What is Intellectual Capital definition?

Bill Simmons shows his ignorance about the definition of intellectual capital  October 21, 2011 – 02:04 pm
Scoop.it!

It probably won’t surprise you to learn that I follow the terms intellectual capital and intangible capital on Twitter and the web (and I highly recommend that you do the same for the search terms related to your expertise).

This morning there is a storm of comments on Twitter about a Bill Simmons post about the NBA negotiations where he says:

I don’t trust the players’ side to make the right choices, because they are saddled with limited intellectual capital. (Sorry, it’s true.) The owners’ side can’t say the same; they should be ashamed. Same for the agents.

I wouldn’t question Bill Simmons on much but I will call him to task on his use of the term intellectual capital.

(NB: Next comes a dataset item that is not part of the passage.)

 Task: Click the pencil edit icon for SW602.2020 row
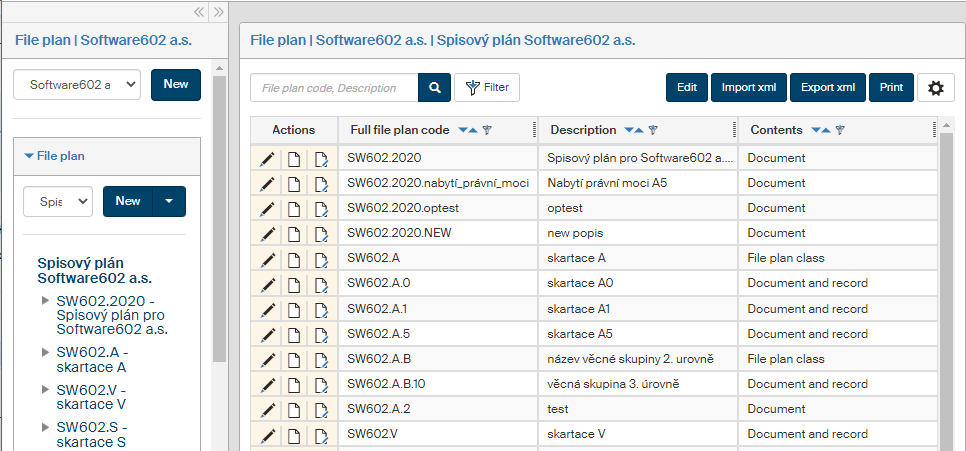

Who’s Bill Simmons? He’s a sportswriter. I have heard about him for years because he was an early writer to jump to the web and my husband, Mike Oleksak, (also my co-author, business partner, co-parent and more–but in this case, my husband laughing and sharing posts with me) has been a fan since Simmons early days on the web.

In his comments, Simmons uses “intellectual capital” as a synonym of intelligence. This is a common mistake. But it’s a frustrating one to those of us who study IC. (It’s also one of the reasons that we prefer the term intangible capital; it avoids the confusion with intelligence and with intellectual property).